**What to produce**:
Repeat each line of the records below exactly.

**Exercise data**:
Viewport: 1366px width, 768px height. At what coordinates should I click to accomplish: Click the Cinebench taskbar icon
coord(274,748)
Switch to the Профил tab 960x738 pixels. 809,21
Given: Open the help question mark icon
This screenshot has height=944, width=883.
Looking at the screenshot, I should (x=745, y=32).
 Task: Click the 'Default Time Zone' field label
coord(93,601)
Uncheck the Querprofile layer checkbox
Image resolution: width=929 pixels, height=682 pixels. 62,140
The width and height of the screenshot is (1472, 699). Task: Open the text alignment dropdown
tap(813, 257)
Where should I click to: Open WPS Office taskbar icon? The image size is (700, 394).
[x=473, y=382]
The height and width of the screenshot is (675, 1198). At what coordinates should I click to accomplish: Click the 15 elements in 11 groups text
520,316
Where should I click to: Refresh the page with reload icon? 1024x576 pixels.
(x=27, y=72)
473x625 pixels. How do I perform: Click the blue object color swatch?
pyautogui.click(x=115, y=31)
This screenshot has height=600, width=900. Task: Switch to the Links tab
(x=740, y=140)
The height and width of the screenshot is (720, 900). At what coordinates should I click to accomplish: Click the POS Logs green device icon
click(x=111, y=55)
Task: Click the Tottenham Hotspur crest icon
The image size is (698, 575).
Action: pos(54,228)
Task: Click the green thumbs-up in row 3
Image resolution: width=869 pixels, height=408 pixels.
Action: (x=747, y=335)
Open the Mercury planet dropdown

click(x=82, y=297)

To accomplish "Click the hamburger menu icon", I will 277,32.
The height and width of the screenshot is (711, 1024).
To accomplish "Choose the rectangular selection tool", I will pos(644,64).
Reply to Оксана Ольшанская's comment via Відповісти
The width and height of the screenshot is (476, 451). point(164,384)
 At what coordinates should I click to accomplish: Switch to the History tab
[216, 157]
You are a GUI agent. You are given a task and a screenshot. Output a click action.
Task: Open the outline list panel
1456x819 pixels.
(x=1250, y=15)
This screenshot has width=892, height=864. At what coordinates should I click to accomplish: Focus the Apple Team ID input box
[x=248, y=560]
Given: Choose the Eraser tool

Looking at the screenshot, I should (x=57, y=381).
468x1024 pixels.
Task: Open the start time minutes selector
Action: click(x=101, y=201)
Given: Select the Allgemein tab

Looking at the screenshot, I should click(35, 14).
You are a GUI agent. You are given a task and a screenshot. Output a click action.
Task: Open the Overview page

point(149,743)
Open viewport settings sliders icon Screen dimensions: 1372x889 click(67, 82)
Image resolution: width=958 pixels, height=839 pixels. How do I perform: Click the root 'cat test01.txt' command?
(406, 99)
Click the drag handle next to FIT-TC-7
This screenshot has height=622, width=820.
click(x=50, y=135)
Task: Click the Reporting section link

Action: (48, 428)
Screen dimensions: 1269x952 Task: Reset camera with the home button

**Task answer**:
Viewport: 1366px width, 768px height. At what coordinates should I click to accomplish: Click the Cinebench taskbar icon
coord(274,748)
Switch to the Профил tab 960x738 pixels. 809,21
Given: Open the help question mark icon
This screenshot has height=944, width=883.
Looking at the screenshot, I should (x=745, y=32).
 Task: Click the 'Default Time Zone' field label
coord(93,601)
Uncheck the Querprofile layer checkbox
Image resolution: width=929 pixels, height=682 pixels. 62,140
The width and height of the screenshot is (1472, 699). Task: Open the text alignment dropdown
tap(813, 257)
Where should I click to: Open WPS Office taskbar icon? The image size is (700, 394).
[x=473, y=382]
The height and width of the screenshot is (675, 1198). At what coordinates should I click to accomplish: Click the 15 elements in 11 groups text
520,316
Where should I click to: Refresh the page with reload icon? 1024x576 pixels.
(x=27, y=72)
473x625 pixels. How do I perform: Click the blue object color swatch?
pyautogui.click(x=115, y=31)
This screenshot has height=600, width=900. Task: Switch to the Links tab
(x=740, y=140)
The height and width of the screenshot is (720, 900). At what coordinates should I click to accomplish: Click the POS Logs green device icon
click(x=111, y=55)
Task: Click the Tottenham Hotspur crest icon
The image size is (698, 575).
Action: pos(54,228)
Task: Click the green thumbs-up in row 3
Image resolution: width=869 pixels, height=408 pixels.
Action: (x=747, y=335)
Open the Mercury planet dropdown

click(x=82, y=297)

To accomplish "Click the hamburger menu icon", I will 277,32.
The height and width of the screenshot is (711, 1024).
To accomplish "Choose the rectangular selection tool", I will pos(644,64).
Reply to Оксана Ольшанская's comment via Відповісти
The width and height of the screenshot is (476, 451). point(164,384)
 At what coordinates should I click to accomplish: Switch to the History tab
[216, 157]
You are a GUI agent. You are given a task and a screenshot. Output a click action.
Task: Open the outline list panel
1456x819 pixels.
(x=1250, y=15)
This screenshot has width=892, height=864. At what coordinates should I click to accomplish: Focus the Apple Team ID input box
[x=248, y=560]
Given: Choose the Eraser tool

Looking at the screenshot, I should (x=57, y=381).
468x1024 pixels.
Task: Open the start time minutes selector
Action: click(x=101, y=201)
Given: Select the Allgemein tab

Looking at the screenshot, I should click(35, 14).
You are a GUI agent. You are given a task and a screenshot. Output a click action.
Task: Open the Overview page

point(149,743)
Open viewport settings sliders icon Screen dimensions: 1372x889 click(67, 82)
Image resolution: width=958 pixels, height=839 pixels. How do I perform: Click the root 'cat test01.txt' command?
(406, 99)
Click the drag handle next to FIT-TC-7
This screenshot has height=622, width=820.
click(x=50, y=135)
Task: Click the Reporting section link

Action: (48, 428)
Screen dimensions: 1269x952 Task: Reset camera with the home button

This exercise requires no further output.